The Giant Axon Escape System of A Hydrozoan Medusa, Aglantha Digitale

Abstract

Aglantha digitale (Hydrozoa) has a ring giant axon, up to 35 μm in diameter, which runs all round the margin of the bell in the outer nerve-ring. Running from the margin, up the inside of the bell towards the apex are eight motor giant axons, up to 40 μm in diameter. These synapse with the sub-umbrellar myoepithelium and are therefore motoneurones. The myoepithelial cells line the inside of the bell and have striated muscular tails running circumferentially. Contraction of this circular musculature forces water out of the bell and propels the medusa through the water. A large axon (up to 7 μm in diameter) runs on the aboral side of each tentacle. The tentacles retract during swimming and contain longitudinally aligned striated muscle tails. Intra- and extracellular recordings from the giant axons indicate that they are involved in the rapid escape swimming response of Aglantha. Stimuli which evoke escape swimming lead to a brief burst of two to six impulses (2–3 ms in duration) in the ring giant axon. These propagate round the margin (at up to 2·6 m s⁻¹). The large tentacle axons fire one-to-one with the ring giant axon and the tentacles contract. The motor giant axons are excited at chemical synapses (blocked by divalent cations and with a synaptic delay of 1·6 ± 1 ms), where large, facilitating epsps evoke an impulse which then propagates up the bell at up to 4 m s⁻¹. The overshooting motor giant axon impulses are Na+ dependent, 2–3 ms in duration, and excite the myoepithelium at synapses with a 1·6 ± 1 ms synaptic delay.

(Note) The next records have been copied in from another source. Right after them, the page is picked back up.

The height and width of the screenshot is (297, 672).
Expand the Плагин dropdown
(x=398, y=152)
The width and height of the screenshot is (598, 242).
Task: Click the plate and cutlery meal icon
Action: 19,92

A regenerative muscle impulse is evoked. It is of long duration (15–70 ms), Ca²⁺ dependent, overshoots zero, and propagates through the myoepithelium at 0·22 to 0·29 ms⁻¹. A nearly synchronous contraction of the whole subumbrellar circular musculature is evoked. Isolated strips of muscle can reach peak tension in 40 ms. In the absence of sarcoplasmic reticulum, Ca²⁺ for excitationcontraction coupling probably enters the muscle during the impulse. This preparation has allowed a clear understanding of how the two types of axon co-ordinate escape behaviour. It should also be valuable for the study of synaptic transmission, previously very inaccessible in Cnidarians.